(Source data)
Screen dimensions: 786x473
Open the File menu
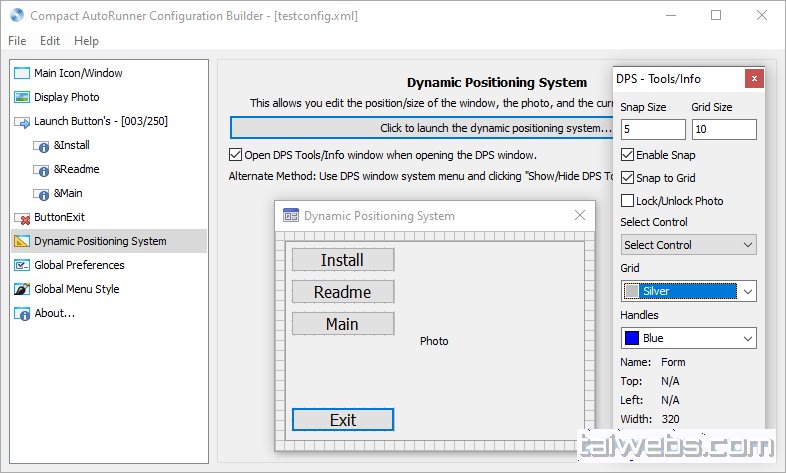17,41
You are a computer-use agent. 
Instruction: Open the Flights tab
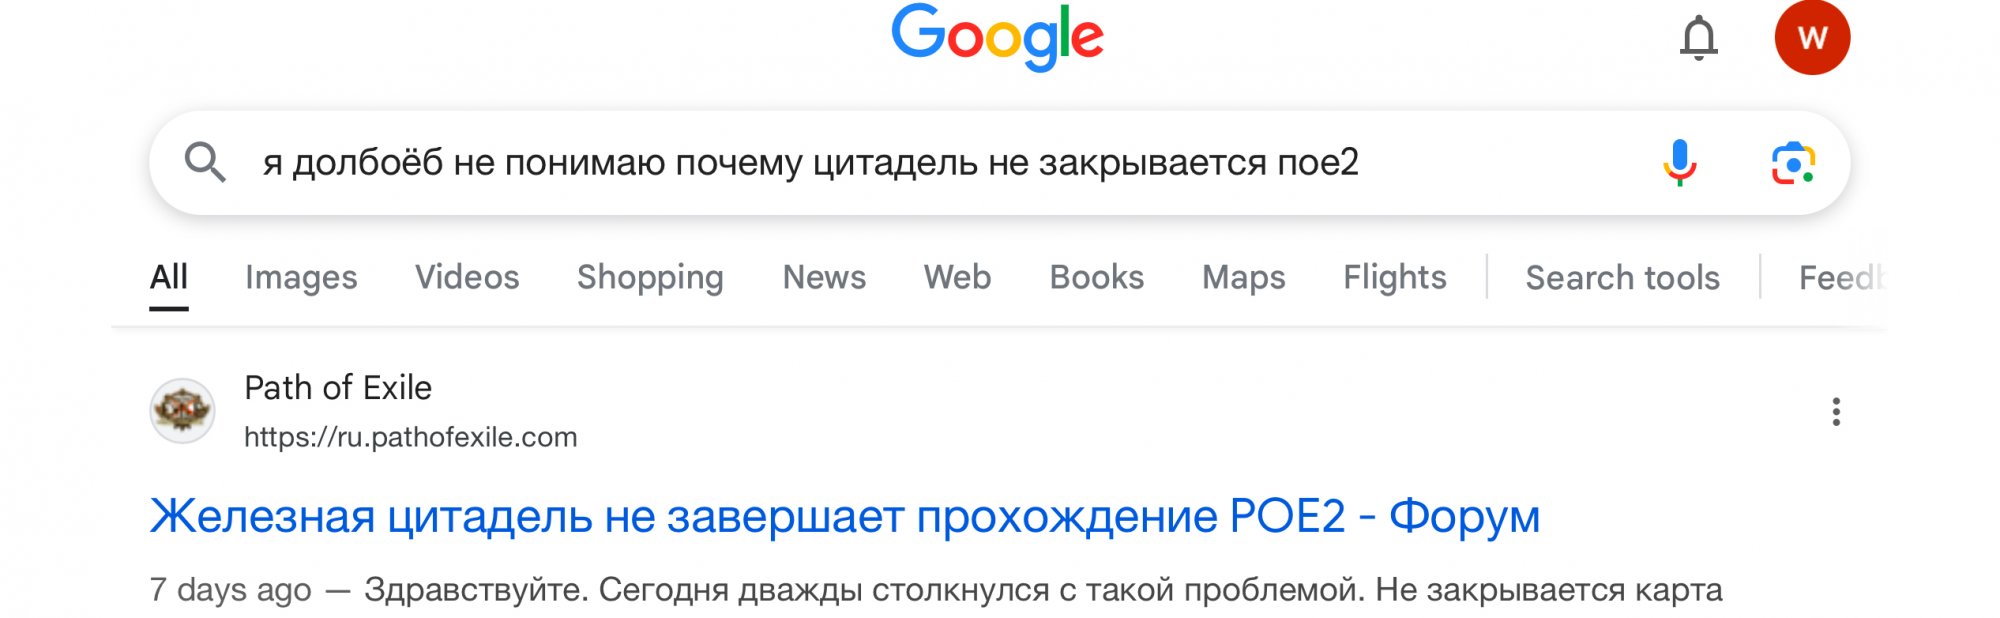tap(1394, 277)
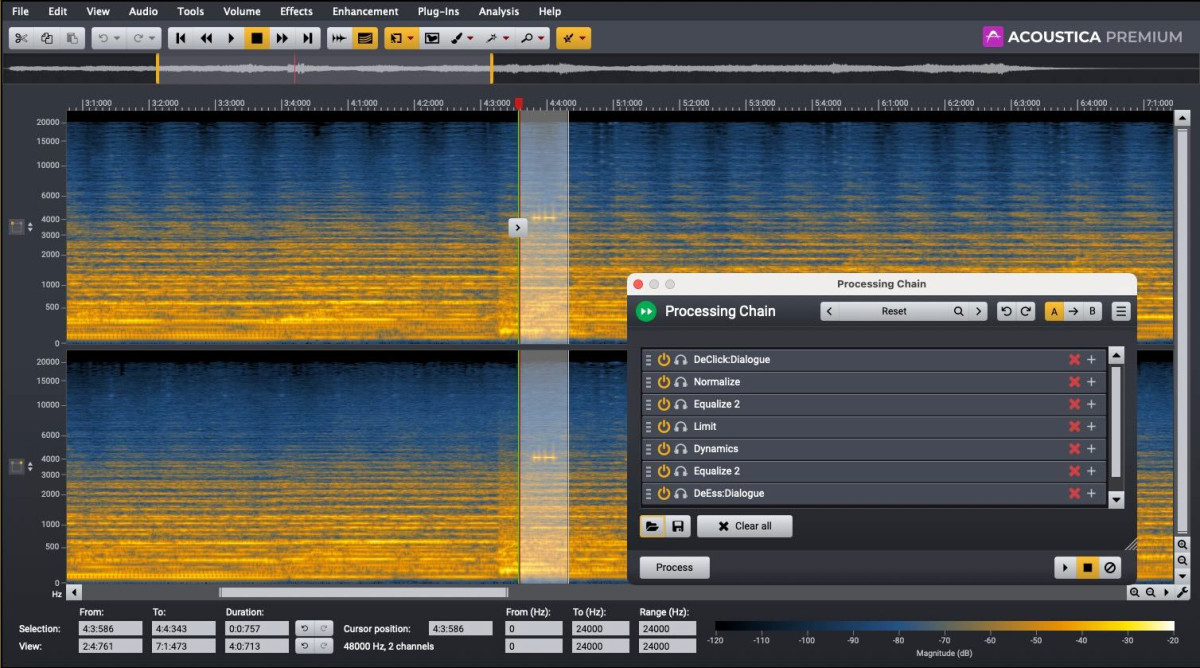Image resolution: width=1200 pixels, height=668 pixels.
Task: Click the Process button
Action: pos(674,567)
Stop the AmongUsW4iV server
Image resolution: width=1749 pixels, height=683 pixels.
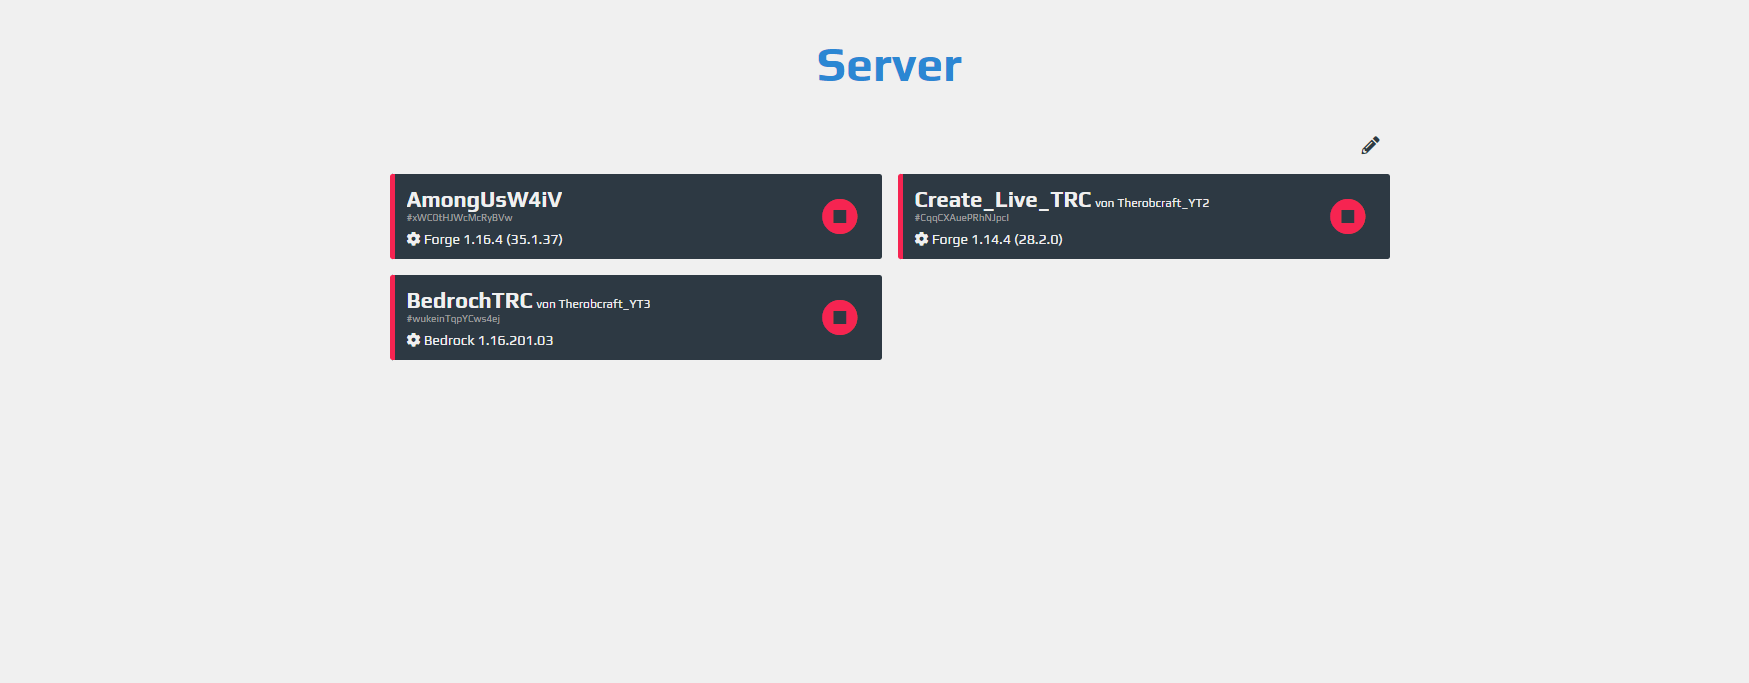coord(839,216)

◆ EXERCISE DESCRIPTION: Nothing but the pictures should be left out when the records are retyped exactly.

◆ SOLUTION FOR THIS TASK:
Screen dimensions: 786x473
Open the File menu
17,41
You are a computer-use agent. 
Instruction: Open the Flights tab
tap(1394, 277)
Image resolution: width=1200 pixels, height=668 pixels.
Task: Click the Process button
Action: pos(674,567)
Stop the AmongUsW4iV server
Image resolution: width=1749 pixels, height=683 pixels.
coord(839,216)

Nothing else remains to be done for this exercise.